唐王朝的建立者出身关陇贵族军事集团,唐初的勋臣贵戚也大都经历隋末的风暴洗礼,重事功,主进取,尚武豪放,是他们所具有的时代特色。他们鄙薄浮华靡丽的不实之才,重视实际才干的发挥。唐代一开国就侧重于才能而轻于文学德行,开了不拘流品之端。太宗的谋臣武将中有不少即“自潜伪中拔擢而出者也”[82],史称“大唐创历,任官以才,卜祝庸保,量能使用”[83]。所以,有唐一代“出将入相”型的吏才层出不穷。另外,受南朝靡丽文风的影响,社会上文士闻风效尤,尤其是科举制度确立以后,重诗赋文章,蔚然成风。高宗时刘峣上疏说:“礼部取士,专用文章为甲乙,故天下之士,皆舍德行而趋文艺。”[84]玄宗年间,诗赋文章已是“立身之美旨也”,“五尺童子,耻不言文墨焉。是以进士为士林华选,四方观听,希其风采”[85]。这样,在统治阶级内部,重吏才还是重文学,就成了一对尖锐的矛盾。
唐太宗时,名士张昌龄等应进士科,都被考官斥退。唐太宗问斥退的缘故,考官对以昌龄等华而少实、文风浮靡,不是好吏才。如果录取他们,后生相慕成风,扰乱朝廷提倡的风雅之道。所谓风雅之道,就是要符合传统的温柔敦厚之道,而浮靡恰恰是敦厚的反面。唐太宗虽然赏识张昌龄等人的文藻,却只好承认考官所说为有理,也就是承认吏才对文学的压制。致使张昌龄等人一生沉迹下僚,名声不显,无所作为。

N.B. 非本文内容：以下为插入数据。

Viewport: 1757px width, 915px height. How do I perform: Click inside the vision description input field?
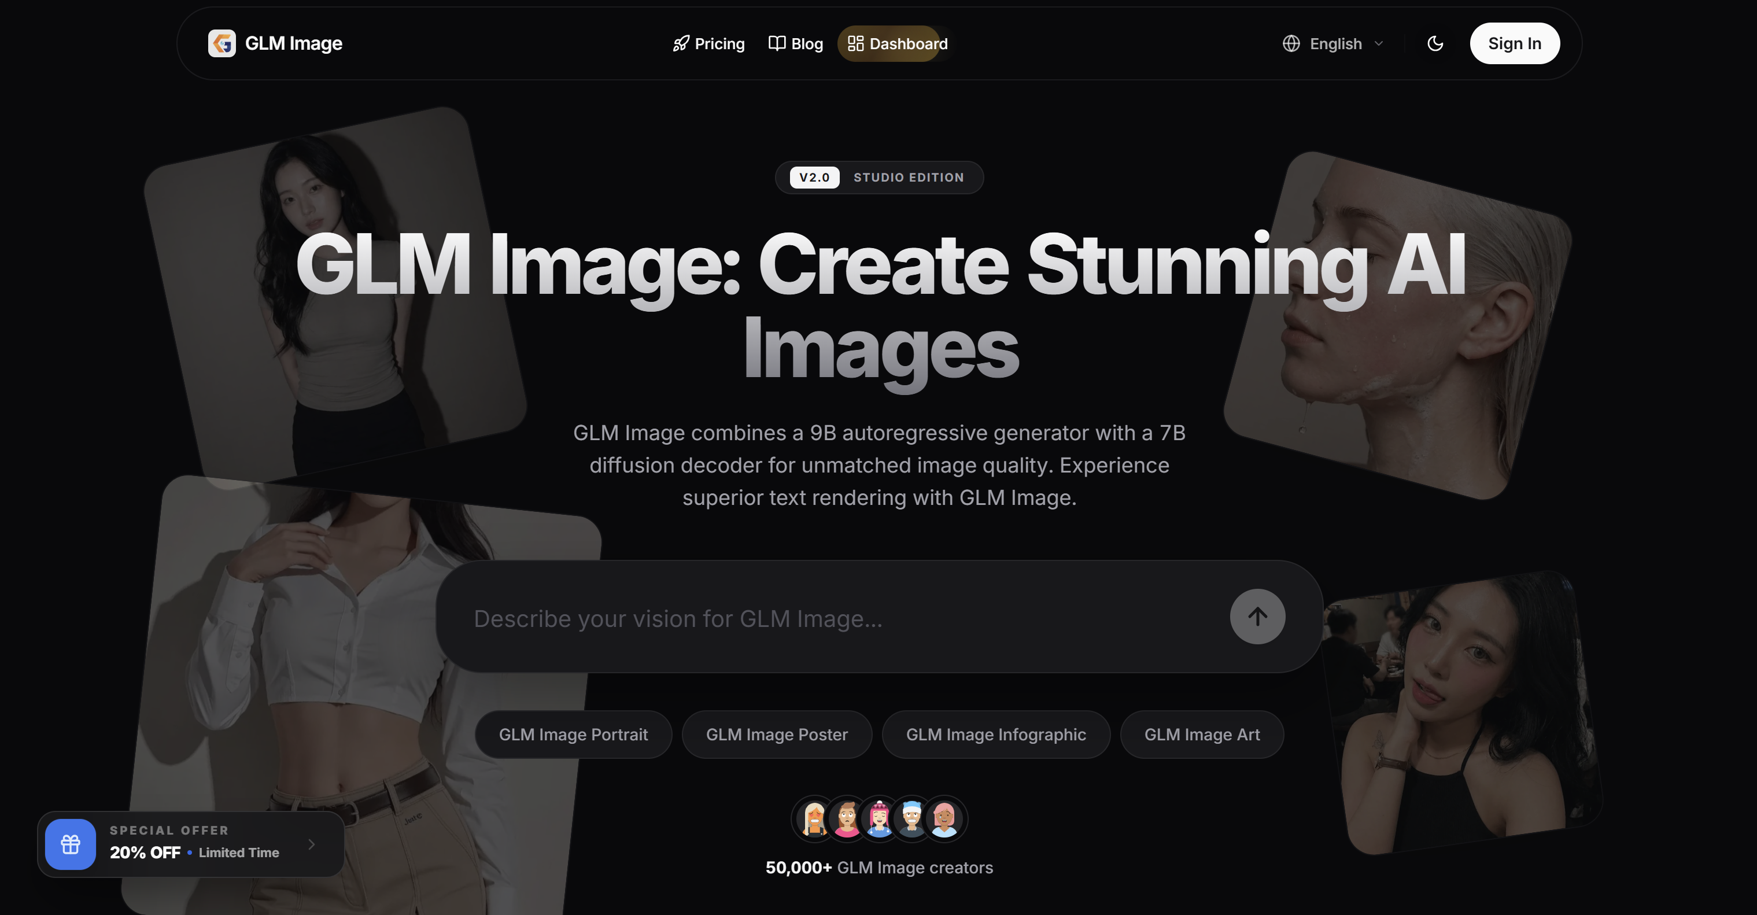tap(818, 618)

唐高宗时,称为初唐四杰的王勃、杨炯、卢照邻、骆宾王四人同时称雄,文名甚盛。文武双全的裴行俭却对他们不屑一顾,认为士人要有远大的前程,首先靠器识,其次才是文艺,王勃等虽有文才,却都浮躁浅露,哪里像个享受爵禄的材料!杨炯大概可以做个县令,其余诸人得好死就算不错。裴行俭的这些话反映了唐初吏才对文学之士的压抑。《新唐书·文苑传·王勃》说:王勃6岁便能作文,不到20岁即应举及第,是个很有文才的年轻诗人,他写的《滕王阁序》中有“落霞与孤鹜齐飞,秋水共长天一色”,成为千古传诵的名句。但就是这样一个立志要有所作为的文学之士,却不为当世所容,史称他恃才傲物,为同僚所嫉,曾做一小官,后失职流落,渡海溺死,死时才28岁。杨炯幼年便擅长诗文,应神童科试得官,武则天时曾任盈川县令,也遭同僚嫉恨,诽谤他恃才简倨。卢照邻博学善作文,因得风疾,不能仕进,曾拜名医孙思邈为师,求治病之方,当时人评价他也是浮躁浅露,最后因不堪忍受病痛的折磨,投颍水自尽,死时年40。骆宾王也是幼而能诗,唐高宗末年,曾任长安主簿,后被贬为临海县丞,怏怏不得志,弃官在江南流浪,后参加徐敬业的扬州起兵反武则天,为掌书记,军中书檄,多出其手。徐敬业兵败,骆宾王亡命逃窜,不知所终。据说骆宾王为徐敬业起草了近于人身攻击的《讨伪武氏檄》,武则天看后,怜其不遇:“宰相之过也。人有如此才,而使流落不遇乎!”[86]当时人也说他品行不好。从四杰的遭遇来看,文学之士受吏才的压抑,在唐初是很严重的。
姚崇像
继四杰之后的沈佺期、宋之问,也是著名的文学之士,他们在诗的声律化定型方面贡献巨大,他们的作品称为沈宋体,是当时文人士子模仿的样板,但他们的仕途也有坎坷,同样遭受吏才的排挤和压抑,时人评价他们人品卑劣。他们转而谄奉武则天的宠臣张易之,替他作应制诗,甚至为之捧溺壶。武则天死后,沈宋都被贬窜,先后死去。
宋璟像
随着高宗、武则天时期科举制的大发展,庶族地主阶级知识分子涌入仕途者的数量明显增加,他们在政治生活中的作用也越来越重要,力量也逐渐壮大。这样,吏治与文学之争也更加激烈。